For the better part of a year, Greenfield Parks and Recreation Director Scott Jaquish has been asked to get creative when it comes to making the city’s new Community Center run like a self-sufficient business.
On Tuesday at City Hall, the city got a little creative itself to lend Jaquish a hand.
The Common Council voted 4-1 in favor of amending the municipal code to define the term “public sign.” The decision was in response to Jaquish’s proposal to allow Clear Channel construct, install and pay for the upkeep of a monument-style electronic reader board sign outside the Community Center.
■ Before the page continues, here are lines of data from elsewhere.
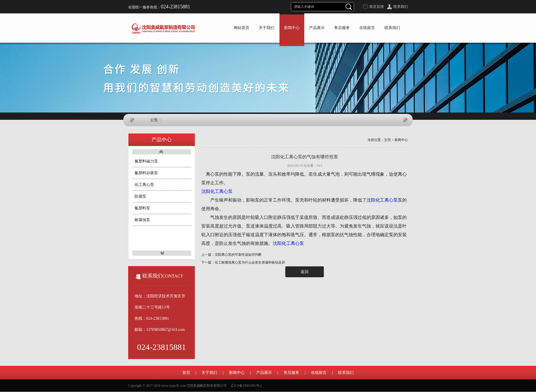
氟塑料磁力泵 (146, 161)
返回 (305, 272)
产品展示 (264, 372)
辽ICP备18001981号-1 (246, 386)
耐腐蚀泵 (142, 220)
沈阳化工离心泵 (217, 191)
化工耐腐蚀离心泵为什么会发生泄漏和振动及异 (250, 262)
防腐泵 (140, 196)
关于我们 (209, 372)
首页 (186, 372)
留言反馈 (377, 6)
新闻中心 (401, 140)
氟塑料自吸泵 (146, 173)
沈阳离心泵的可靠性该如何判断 (238, 255)
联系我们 (401, 6)
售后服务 (291, 372)
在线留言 (319, 372)
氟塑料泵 (142, 208)
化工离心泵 (144, 185)
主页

In exchange for the sign, Clear Channel would enter into a 20-year lease with the city, agreeing to maintain the sign and pay approximately $12,000 per year to use the sign for off-premises advertising. The proposal, however, was turned back by the Common Council last month because off-premises advertising is prohibited by the city’s sign code ordinance.
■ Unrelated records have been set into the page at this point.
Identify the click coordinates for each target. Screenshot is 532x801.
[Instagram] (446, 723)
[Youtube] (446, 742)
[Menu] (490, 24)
After Tuesday, it still is, but with exceptions that will allow the Community Center sign and others potentially like it to be erected.
Now, by definition, a public sign is one that is located or placed upon a municipal- or governmental-owned property where a government or municipal building is present and the governmental entity or municipality is either the owner of the sign or has an ownership interest by means of a lease or other contractual relationship.
In addition, the public sign shall be used for the display of public service announcements for the community in addition to general advertising messages.
In the case of the proposed sign outside the Community Center, the reader board will cycle through as many as eight different screens, one that will be used for community messages and seven that will display advertising.
“Things are not going to get easier,” Mayor Michael Neitzke said. “The last three budgets, money is tight. Levy limits are clearly in place for at least one year, probably three more years. I share concerns, but if advertising is done tastefully and it helps support the taxpayers and provide good things for them, it’s probably the right thing to do.”
“We wanted a way to approve (the Community Center sign) so our Community Center could benefit, so our citizens could benefit,” Alderperson Linda Lubotsky said. “The Park (and Rec) Board has spent hours, days weeks, months trying to find a way to do this. We found a way … We can sit here all night discussing the what ifs, but this is a win-win for the city.”
The Common Council debated the amendment for nearly 45 minutes, weighing the financial benefits to the city, specifically the Community Center, against potential, unforeseen issues that could arise.
One concern several alderpersons raised was potential political advertising or “questionable” advertising. Mark Rausch of Clear Channel assured his company would not allow such advertising and that it would not allow issue advocacy advertisements, but that doesn’t mean another company would abide by a similar decency policy.
“It’s one thing that Clear Channel and us are on the same page and they are willing to follow through on their own standards which we agree with,” City Attorney Roger Pyzyk said. “But it’s another thing if a competitor comes in and says we don’t think the same way as Clear Channel. We have our own standards.”
Alderperson Karl Kastner, who has had concerns about city billboard advertising in the past, cast the only dissenting vote. He doesn’t want to see these mini-billboards or signs popping up at every possible location.
“I don’t like the can of worms we’re opening up here,” Kastner said. “It could get uglier than this. … I can’t see us selling out the city for advertising.”
Kastner also asked why the city wouldn’t go out for bids for such a sign, instead of simply handing the agreement to Clear Channel, which the city has an established relationship. The I-894 digital billboard located in the Division of Public Works yard is Clear Channel’s.
Clear Channel’s Community Center sign proposal has to go back in front of the Park and Recreation Board and return to the Common Council for approval.
“I guess I feel there is some sense of ownership,” Rausch said. “We did put the whole thing together at the request of the city, and now you say you want to take what we put together and shop it around to our competitors?”